The ruling applies to the part of Airbnb’s business that the company saw as entirely unimpeachable. And even if the company can get it reversed, it will surely have a chilling effect on potential hosts who don’t want to be taken to court and fined.
As part of a larger statement indicating that it will likely try to help an appeal, Airbnb said, “[T]his decision makes it even more critical that New York law be clarified to make sure regular New Yorkers can occasionally rent out their own homes … 87 percent of Airbnb hosts in New York list just a home they live in — they are average New Yorkers trying to make ends meet, not illegal hotels.”
However, Airbnb is not a party in the case, and it was not assisting with or paying for Warren’s legal defense, so it’s unclear what the company’s standing is. The company is arguing that a 2010 New York law that limits illegal hotels should not apply to “regular people.”
Warren (well, actually his landlord, but Warren took responsibility) has been ordered to pay $2,400 in fines, and the case and context are well described in this CNET article. It appears that the main reason Warren was singled out was because after a complaint was filed, an inspector ran into his guests in the hallway.
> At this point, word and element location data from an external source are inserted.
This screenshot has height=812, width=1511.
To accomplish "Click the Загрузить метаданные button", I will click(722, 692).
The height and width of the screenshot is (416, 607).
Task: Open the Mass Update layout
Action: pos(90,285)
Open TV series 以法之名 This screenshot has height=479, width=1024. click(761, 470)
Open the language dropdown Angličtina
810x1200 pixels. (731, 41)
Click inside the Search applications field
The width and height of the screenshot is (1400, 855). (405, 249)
Warren told CNET, “I like what Airbnb does, and I don’t want this ruling to stand in the way of what I think is, overall, a great startup.”
Meanwhile, Airbnb does not expect to change its practices as a result of the ruling, as its hosts are responsible for complying with local laws. In the past month, the company added an additional pop-up message during its host sign-up process that helps educate them about what exactly those laws are.
The pop-up memo doesn’t give any sort of explicit region-by-region legal advice, but it says in part:
“Some cities have laws that restrict your ability to host paying guests for short periods. … Local governments vary greatly in how they enforce these laws. Penalties may include fines or other enforcement. These rules can be confusing.”